===== TRECHO DE ORIGEM
O escritor e crítico literário catarinense Carlos Henrique Schroeder se deu conta de que seria escritor na adolescência, quando passou a se sentir mais feliz ao lado dos livros do que das pessoas. Nessa jornada, dedica-se à leitura do mundo e em descobrir e ler os autores preferidos de seus próprios autores de cabeceira, gerando uma “grande e prazerosa rede de descobertas”. Estreou na literatura com Ensaio do vazio (2006), que ganhou uma versão em quadrinhos em 2012. Pelos contos de As certezas e as palavras, de 2010, ganhou Prêmio Clarice Lispector, da Fundação Biblioteca Nacional. Como romancista, lançou As fantasias eletivas (2014), adaptado para o cinema, e História da chuva (2015). Seu livro mais recente é Aranhas (2020), novamente na narrativa breve.
• Quando se deu conta de que queria ser escritor?
Na adolescência. Quando passei a me sentir mais feliz ao lado dos livros do que das pessoas.
• Quais são suas manias e obsessões literárias?
==========
===== DADOS FORNECIDOS
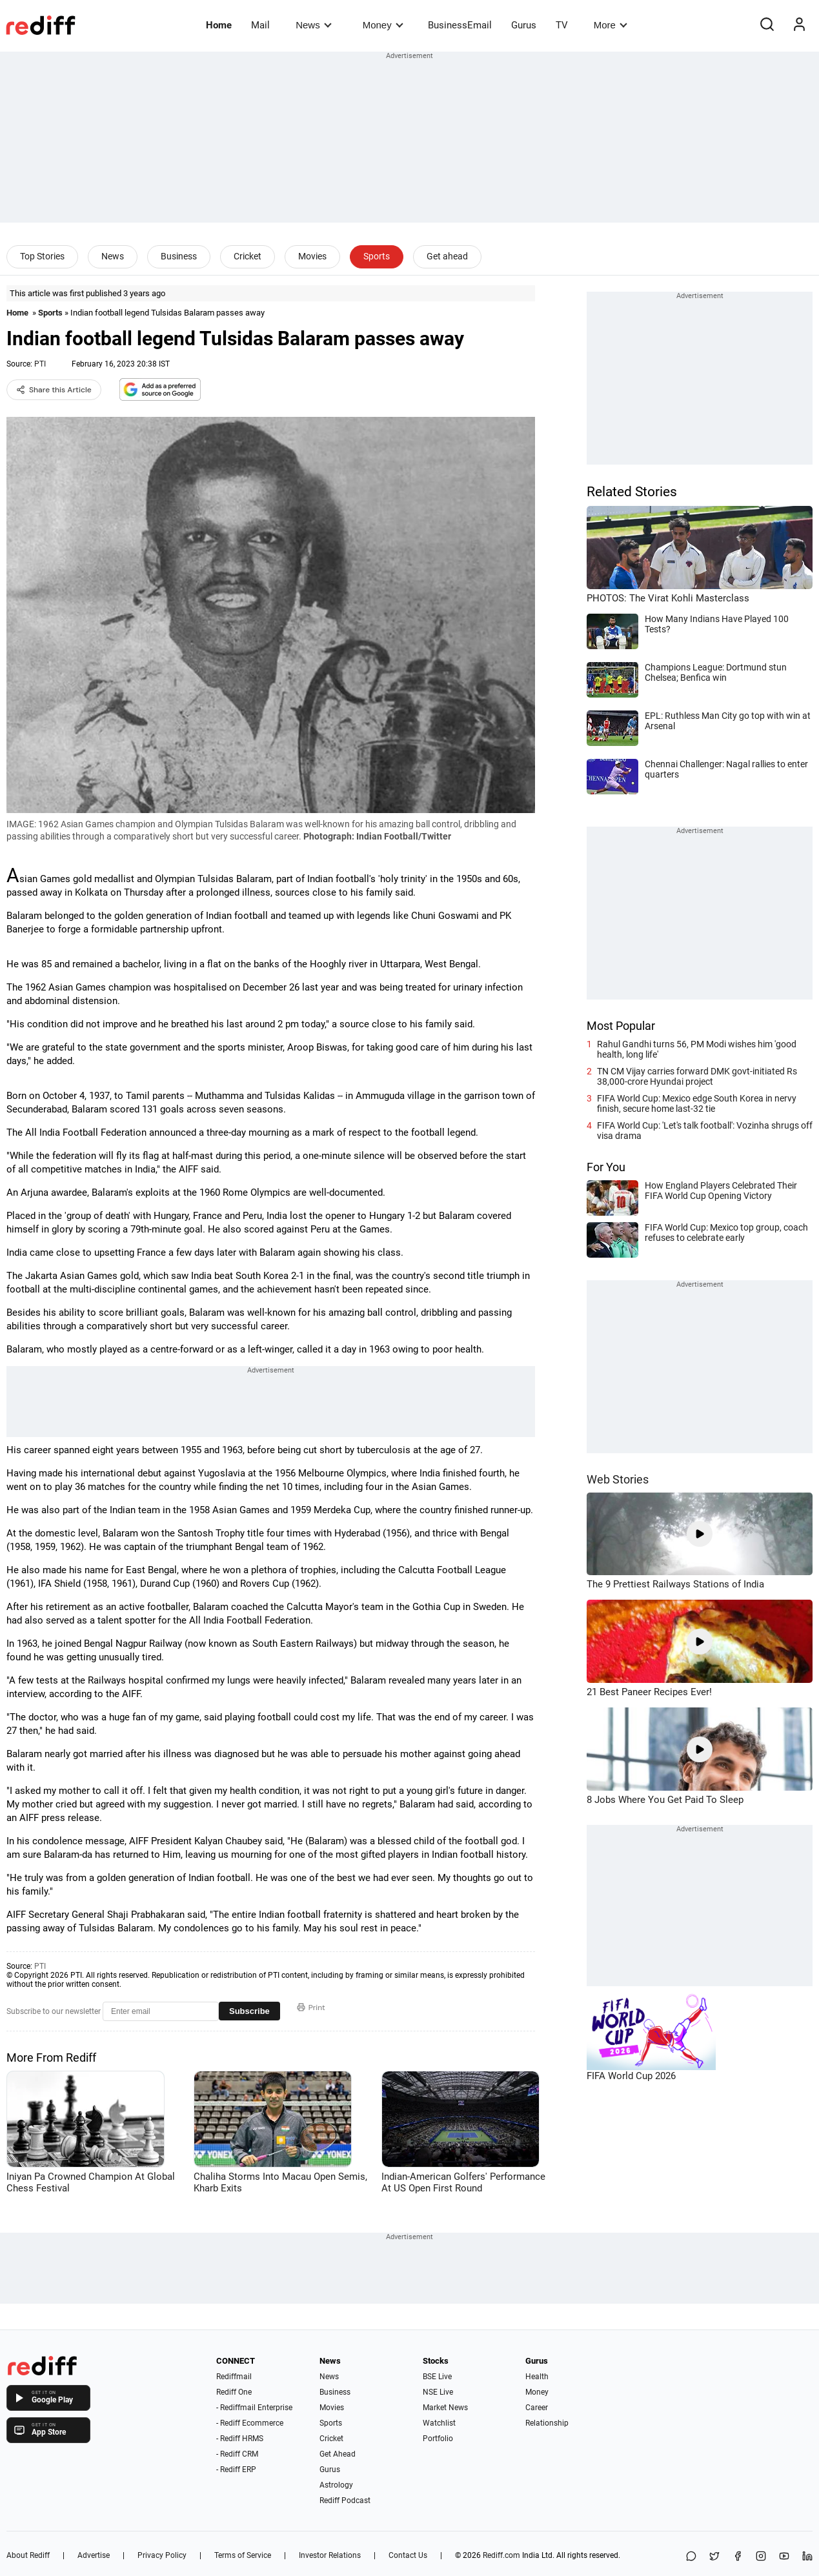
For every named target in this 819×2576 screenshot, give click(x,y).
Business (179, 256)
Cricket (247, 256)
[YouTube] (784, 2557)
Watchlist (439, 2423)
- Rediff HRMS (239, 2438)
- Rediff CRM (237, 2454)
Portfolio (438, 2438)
==========
REQUISITO A:
Liste todos os livros de Carlos Henrique Schroeder citados na entrevista com o autor, junto com o ano de cada um.
REQUISITO B:
Escreva a continuação da entrevista com Carlos Henrique Schroeder a partir de onde o texto termina.

RESULTADO A:
- Ensaio do vazio (2006)
- As certezas e as palavras (2010)
- As fantasias eletivas (2014)
- História da chuva (2015)
- Aranhas (2020)

RESULTADO B:
Descobrir e ler os autores preferidos dos meus autores prediletos. E isso me leva a uma espiral sem fim, uma grande e prazerosa rede de descobertas.
• Que leitura é imprescindível no seu dia a dia?
A de mundo. Escutar e ver, tentar entender o micro e o macro, os contextos históricos, sociais e econômicos.
• Se pudesse recomendar um livro ao presidente Jair Bolsonaro, qual seria?
O parque das irmãs magníficas, da Camila Sosa Villada. Quem sabe ele aprenderia o significado da palavra alteridade e o que ela representa.
• Quais são as circunstâncias ideais para escrever?
No silêncio absoluto, com uma boa xícara de café.
• Quais são as circunstâncias ideais de leitura?
Eu gosto muito de ler deitado. Esparramado na cama ou no sofá ou mesmo no tapete da sala.
• O que considera um dia de trabalho produtivo?
Quando o romance avança e você se desfaz daquele nó que estava travando tudo, ou quando encontra o ponto final de um conto. Ambos são raros.
• O que lhe dá mais prazer no processo de escrita?
Descobrir novas facetas dos personagens. Ter essas epifanias quando menos espero.
• Qual o maior inimigo de um escritor?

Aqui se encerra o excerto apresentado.